> Instrucción dada
Por favor, extrae del fragmento sobre la Obra el pasaje que va desde «El tema es que, en» hasta «de la Obra.», sin cambiar ni una palabra.

> Fragmento
##########
El tema es que, en la Obra, este ser «nada» es absolutamente funcional al gobierno y a la obediencia rendida que se exige. Esto le quita toda inocencia a tanta humildad predicada y a tanta soberbia prejuzgada. Ese interés del fundador por matar el egoísmo no resulta ser nada altruista («cuando sientas que tu criterio debería prevalecer: que tú, que tú, que tú, y lo tuyo, y lo tuyo... ¡muy mal! Estás matando el tiempo y estás necesitando que matemos tu egoísmo»). La verdad es que ese plural «[nosotros] matemos» connota un corporativismo totalmente opuesto a una dirección espiritual personal.

La «nada» es el vaciamiento necesario para asumir la nueva identidad. «Tu barca no vale», dice el fundador, salvo que forme parte de «la flota» de la Obra.

La vocación era supuestamente un traje a medida. Pero había una diferencia con el mundo real: se debía recortar lo que “sobraba” de uno mismo para que el traje encajara.

Un proceso alienante que sólo podía lograrse mediante el sometimiento, asunto en el cual tanto insistía el fundador. Sometimiento que tanto daño hizo a las conciencias, porque el punto clave era justamente ser capaz de actuar contra la propia conciencia como prueba de fidelidad al fundador.

Lo que finalmente produce este vaciamiento es un sentido de impotencia frente a la Prelatura, cuando uno se da cuenta de que ha sido traicionado, usado y abusado por la institución: es el estado de indefensión total. Es un estado de desesperación.
##########
> Registros proporcionados
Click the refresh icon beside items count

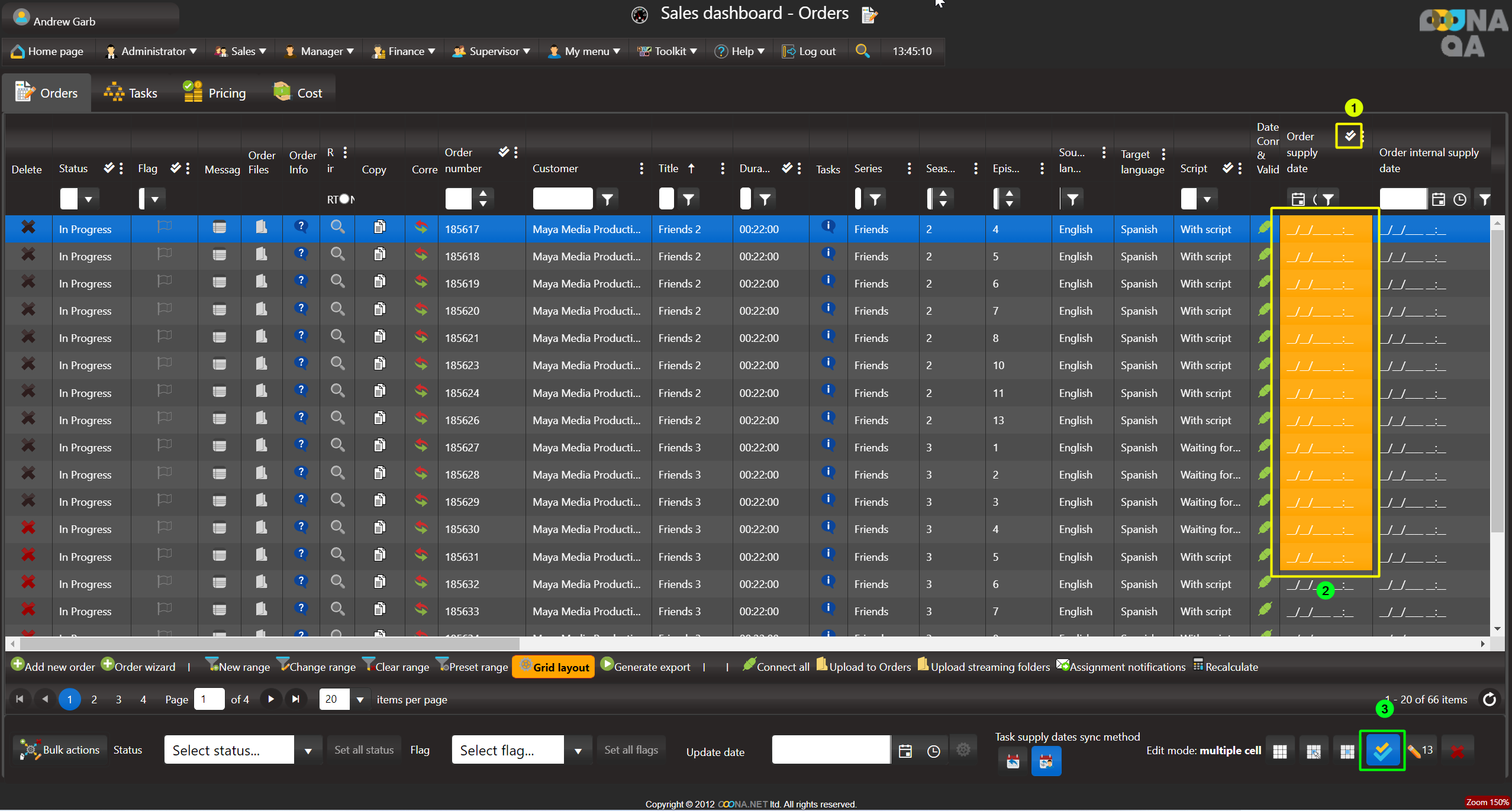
##########
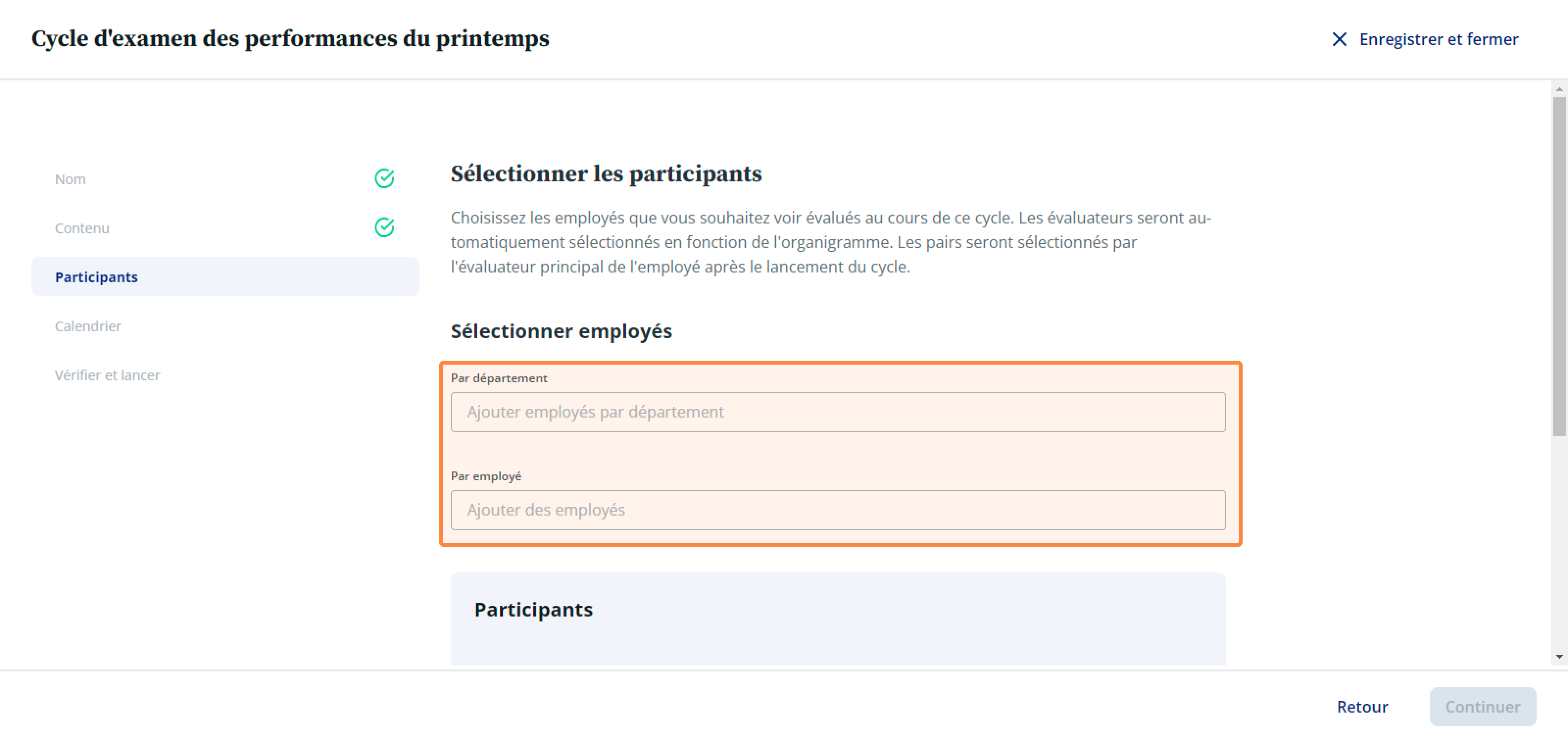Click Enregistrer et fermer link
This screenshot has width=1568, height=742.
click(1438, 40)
##########
> Respuesta
El tema es que, en la Obra, este ser «nada» es absolutamente funcional al gobierno y a la obediencia rendida que se exige. Esto le quita toda inocencia a tanta humildad predicada y a tanta soberbia prejuzgada. Ese interés del fundador por matar el egoísmo no resulta ser nada altruista («cuando sientas que tu criterio debería prevalecer: que tú, que tú, que tú, y lo tuyo, y lo tuyo... ¡muy mal! Estás matando el tiempo y estás necesitando que matemos tu egoísmo»). La verdad es que ese plural «[nosotros] matemos» connota un corporativismo totalmente opuesto a una dirección espiritual personal.

La «nada» es el vaciamiento necesario para asumir la nueva identidad. «Tu barca no vale», dice el fundador, salvo que forme parte de «la flota» de la Obra.